_Text to read_.

The World in 3D

Imagine a GEOINT enterprise in which 2D images and GIS data are routinely merged with full 3D models, not just of Earth’s surface, but of roads, towers, power lines, trees, and even the exterior and interior of buildings. We are witnessing this transformation now as high-resolution 3D imaging technologies, robust data structures, and commodity applications enable the easy viewing and manipulation of 3D models.

Surface Models vs. Terrain Models

Some digital elevation products model the top of Earth surface features such as forest canopies and buildings, while others represent the so-called bare-Earth surface, in which trees and other features have been removed. Though there is no formal scientific agreement regarding terminology, it is generally accepted that Digital Elevation Model (DEM) is a generic term for any digital record of earth’s surface. DEM subsets include Digital Surface Models (DSM)—DEMs that model the top of surface features—and Digital Terrain Models (DTM), which represent the bare-earth surface with most features removed from the data.

The First Digital Elevation Product

More than 30 years ago, the military mapping organizations that preceded today’s National Geospatial-Intelligence Agency (NGA) developed Digital Terrain Elevation Data (DTED), the original digital product for terrain modeling. DTED is a discrete matrix of points in which elevations are assigned to a grid of posts set at regular intervals. The smaller the post interval is, the greater the DEM’s accuracy. For example, dropping a pole every football field length will likely produce less accurate data than with spacing equal to the length of a basketball court. The Shuttle Radar Topography Mission (SRTM), an 11-day space shuttle mission in February 2000, produced the first DTED on a near-global basis. SRTM used a technique called radar interferometry (INSAR), which employs a pair of antennas and makes precise radar phase measurements to produce elevation data. DTED 1 posts are approximately 90 meters apart, while DTED 2 posts are roughly 30 meters apart. More recently, the DTED specification has been extended to include smaller, much denser grids that can accommodate more high-resolution techniques.

Grids vs. TINs

DEMs can be represented as a raster grid, such as the method used for DTED, or by an irregular arrangement of connected triangles with X, Y, Z coordinates at each vertex. Unlike regimented grids, these Triangular Irregular Networks (TINs) vary in density as a function of terrain roughness. The triangles are small when the terrain surface varies and larger when the terrain is smooth. Since the point distribution of TINs is not limited to a fixed grid, they can better model height, such as the peak of a mountain or topographic breaklines and ridges. TINs also allow slope and aspect angles to be more easily derived.

_Source excerpt_.
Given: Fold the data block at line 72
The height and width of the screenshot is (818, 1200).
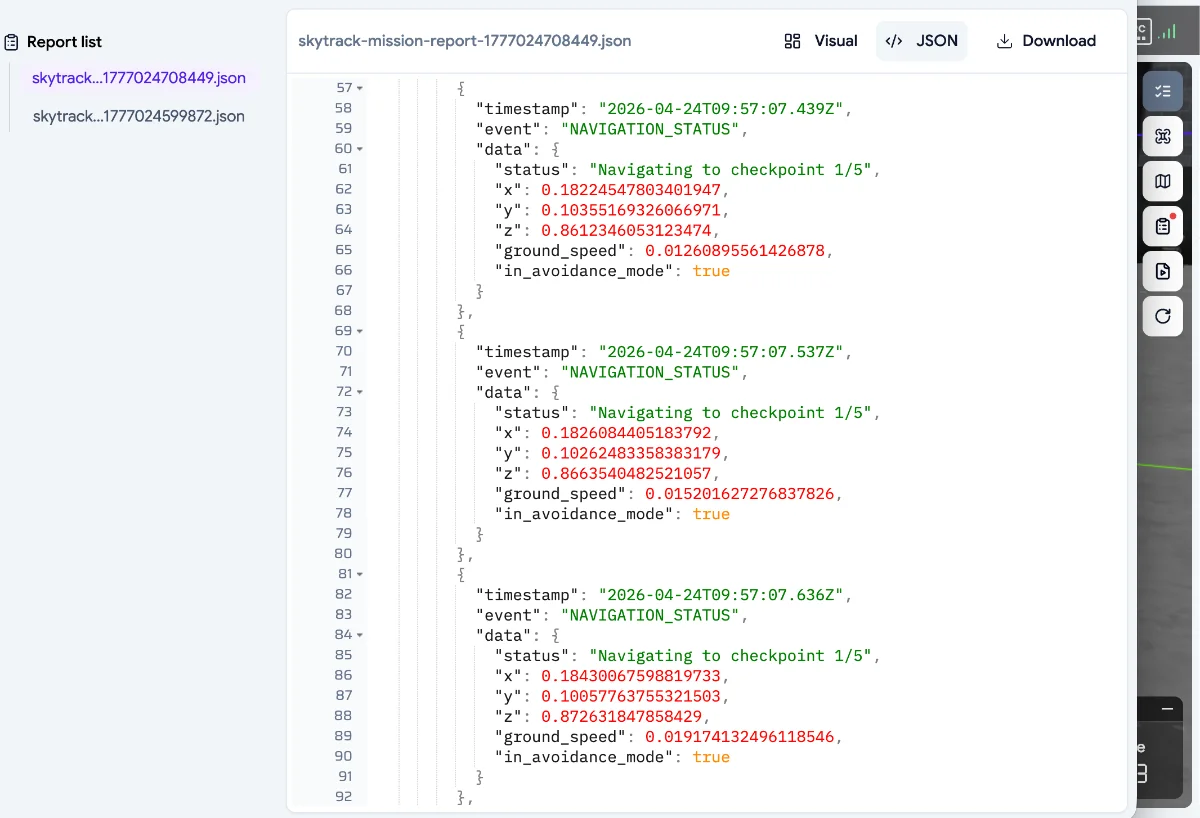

_Task goal_. From the text on 3D terrain modeling above, copy out word for word the passage starting with "Surface Models vs." and going on through "from the data.".

_Solved problem_.
Surface Models vs. Terrain Models

Some digital elevation products model the top of Earth surface features such as forest canopies and buildings, while others represent the so-called bare-Earth surface, in which trees and other features have been removed. Though there is no formal scientific agreement regarding terminology, it is generally accepted that Digital Elevation Model (DEM) is a generic term for any digital record of earth’s surface. DEM subsets include Digital Surface Models (DSM)—DEMs that model the top of surface features—and Digital Terrain Models (DTM), which represent the bare-earth surface with most features removed from the data.